From: Eric Abrahamsen
Subject: Re: on automatic gnus-summary-insert-new-articles after posting
Date: Sun, 29 Jul 2018 10:17:18 -0700
User-agent: Gnus/5.13 (Gnus v5.13) Emacs/27.0.50 (gnu/linux)

Robert Girault <r@dev.null> writes:

> Eric Abrahamsen <eric@ericabrahamsen.net> writes:
>
>> Robert Girault <r@dev.null> writes:
>>
>> [...]
>>
>>> This brings me to a point I've been trying to set up Gnus for. I'd like
>>> to keep, for a while, a history of everything I wrote. Saving messages
>>> locally isn't good enough because the context is gone. The context is
>>> the thread.
>>>
>>> When I enter a group, I feel lost.

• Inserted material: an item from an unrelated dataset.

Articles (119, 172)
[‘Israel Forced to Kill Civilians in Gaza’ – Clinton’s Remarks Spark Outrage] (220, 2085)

I think it's slrn that I've used in
>>> the past. When I'd enter a news group, I'd have a clear idea of what's
>>> happening---which threads are growing and which are not.
>>
>> I looked up slrn, and interestingly the author seemed to have written it
>> because he found Gnus too slow!
>
> I can't compare it myself.  I run them on different systems.
>
>> I don't know how slrn does it, so I don't know exactly what effect
>> you're after. Are you using threading? I've got `gnus-show-threads' set
>> to t and `gnus-fetch-old-headers' set to 'some, and that shows me just
>> as much context as I want.
>
> Surprisingly perhaps, I feel better without threading, so I turned it
> off.  When I wanna see a parent message, I say ^.
>
>>> Also, my way of working is to write articles, but only post them after
>>> I've reviewed them. I haven't yet acquired skills enough to do that
>>> with Gnus.
>>>
>>> I know it's possible to save them as drafts and send them later, but I'd
>>> like to distinguish between partially written messages from messages
>>> queued for delivery.
>>
>> You can use the agent for this. When you're finished with a message, hit
>> "C-c C-j" (gnus-delay-article), and you can choose a future date at
>> which the message will send. It won't actually send at that date unless
>> you run the `gnus-delay-send-queue' command in the *Group* buffer. That
>> might do what you want, though I don't know how easy it is to edit
>> messages once you've added them to the queue.
>
> The manual says it will send if I check for new messages, but I'm
> thinking I must run gnus-delay-initialize.  I won't turn it on for now.

Oops, that's true, I'd forgotten that part.